- [Exercise instructions]
With the pictures omitted, write out all of the listing exactly.

####

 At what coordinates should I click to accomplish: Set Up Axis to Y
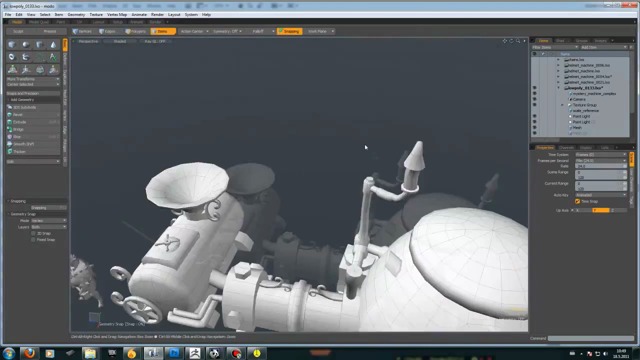tap(601, 210)
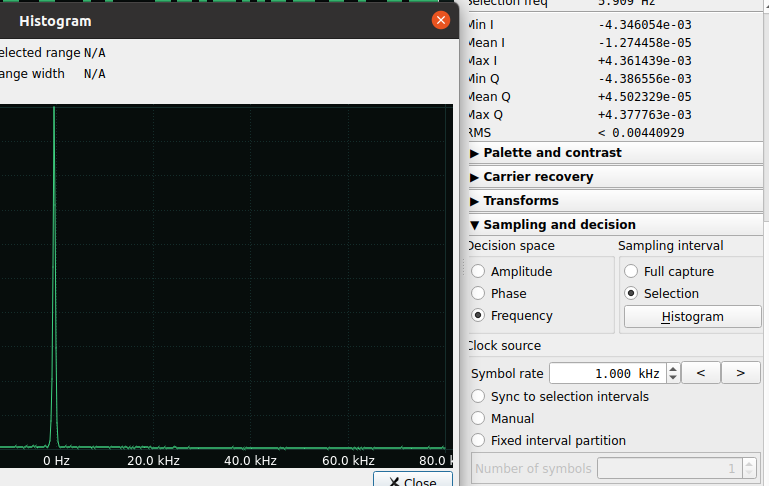Select the Phase decision space

[x=479, y=294]
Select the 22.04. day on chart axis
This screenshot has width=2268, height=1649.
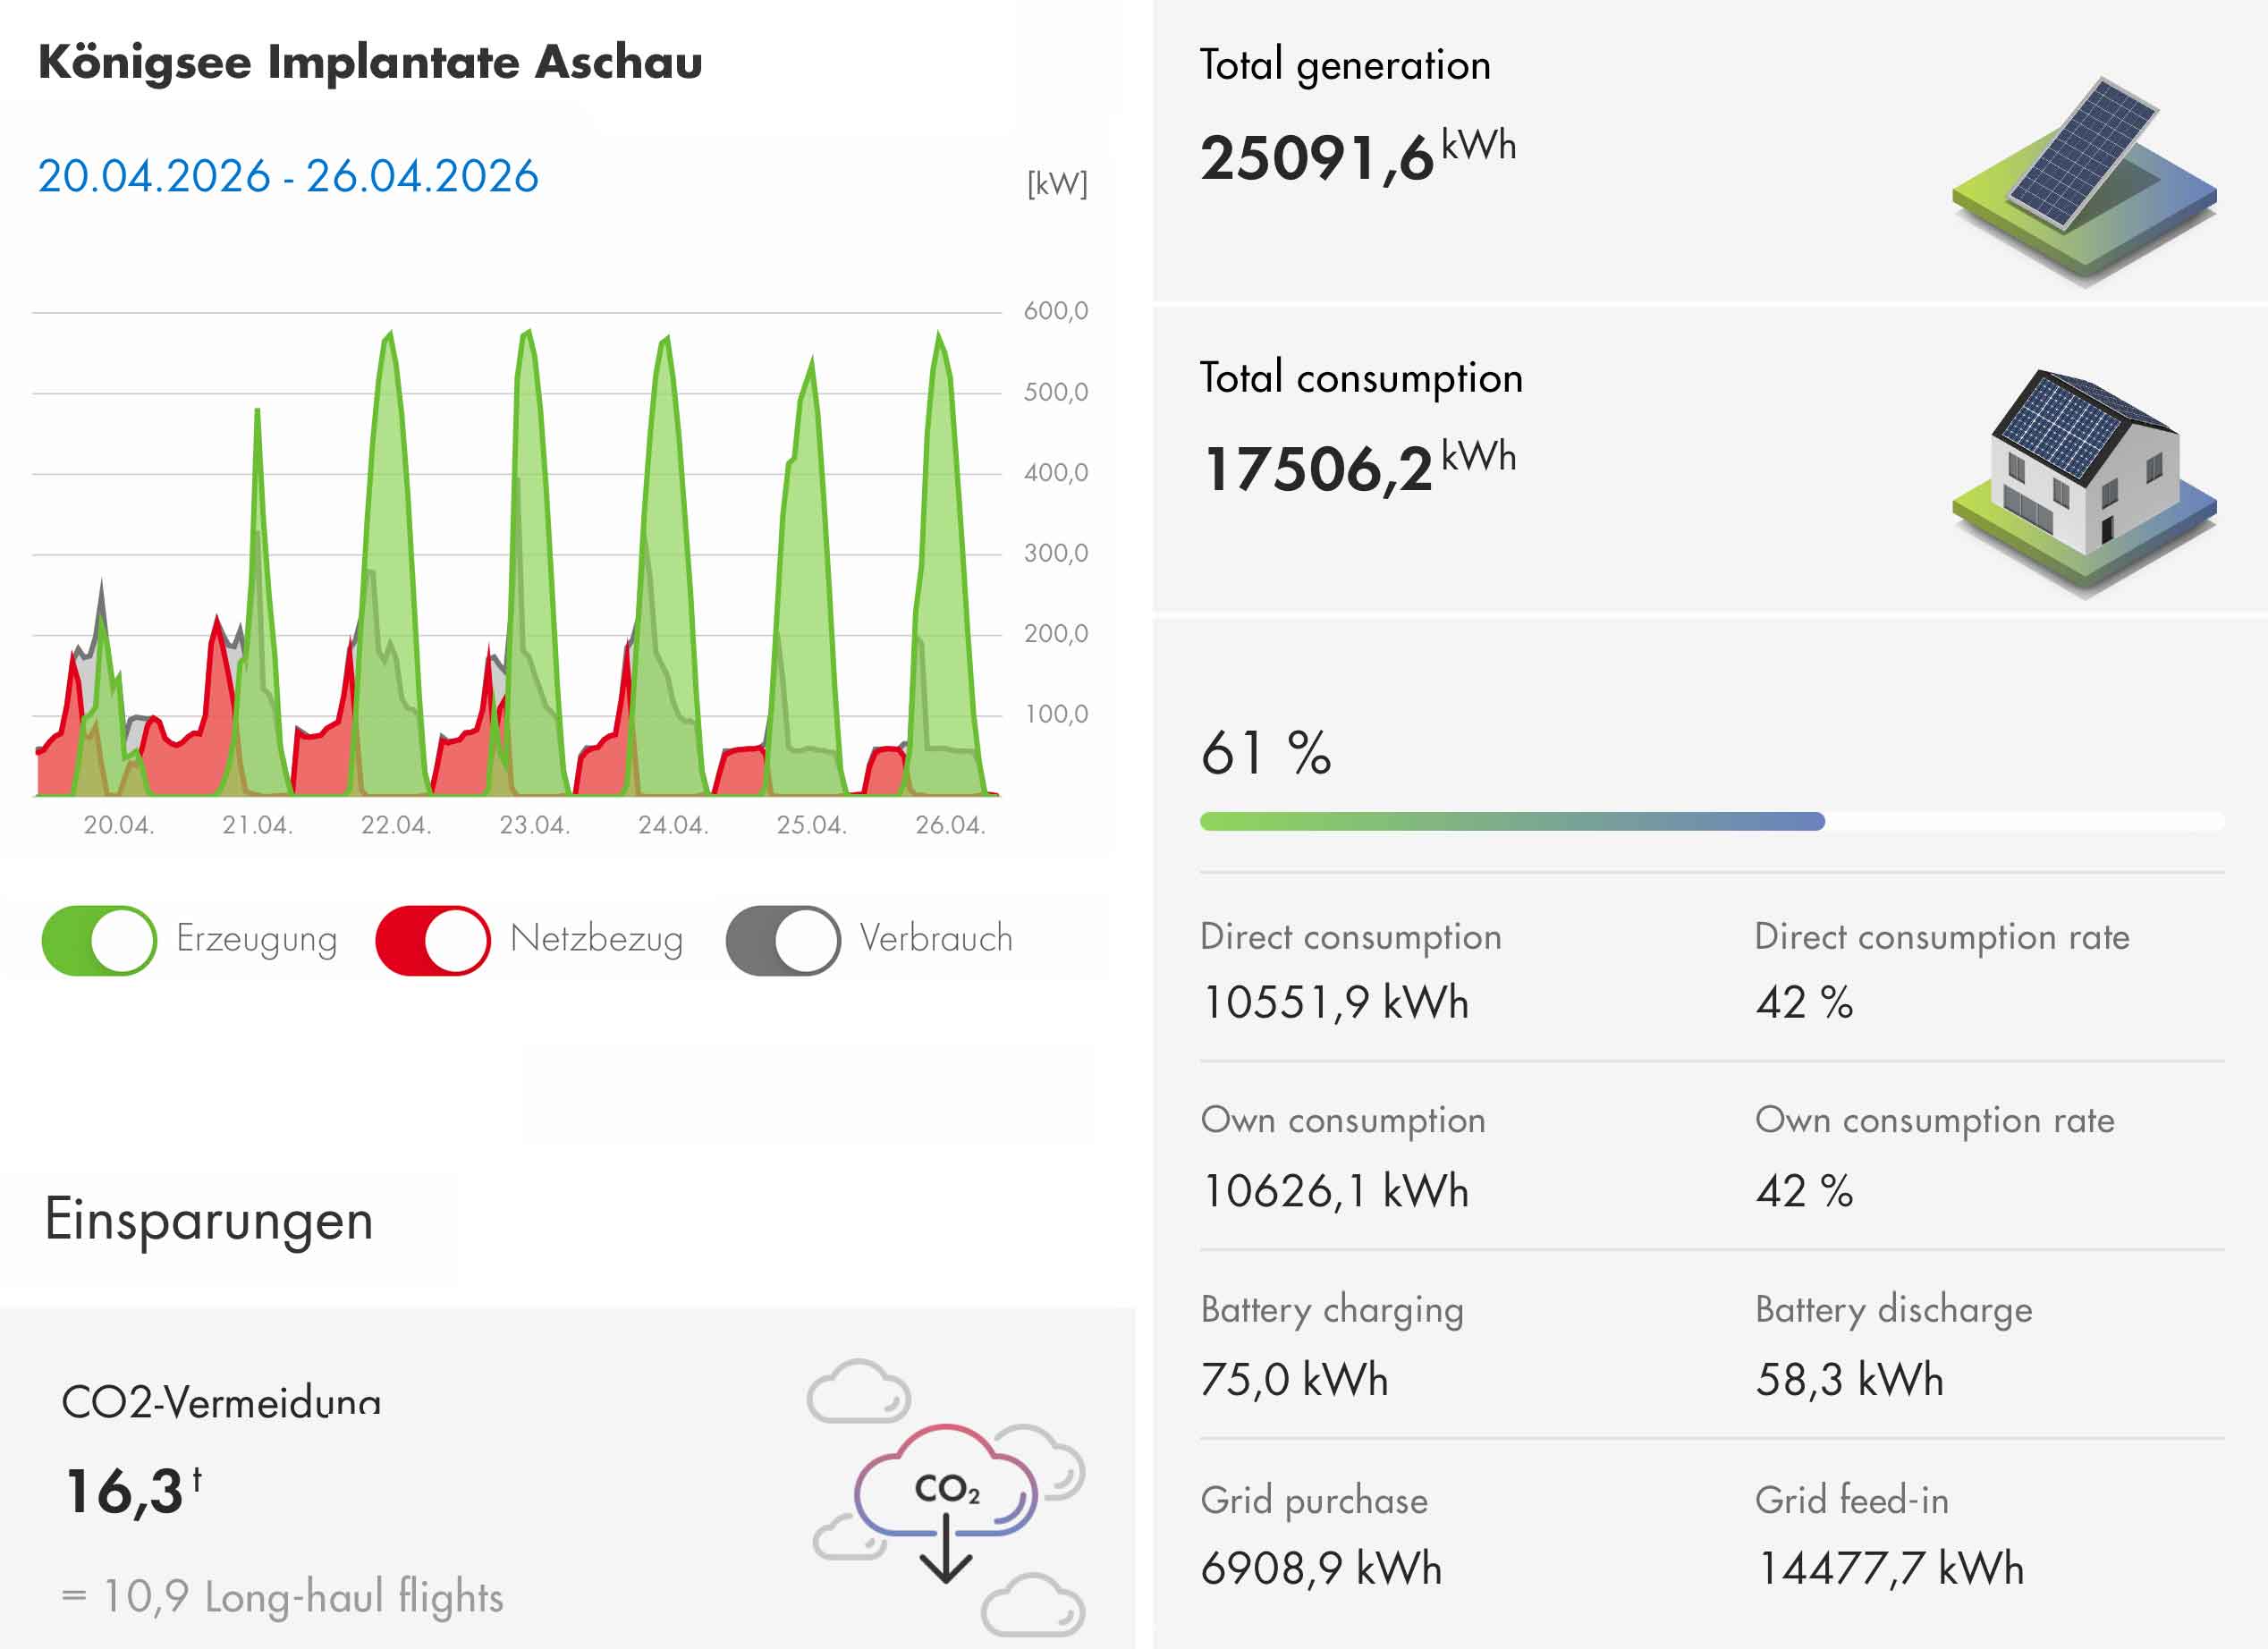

####

- [Answer space]
 At what coordinates should I click to accomplish: Set Up Axis to Y
tap(601, 210)
Select the Phase decision space

[x=479, y=294]
Select the 22.04. day on chart axis
This screenshot has width=2268, height=1649.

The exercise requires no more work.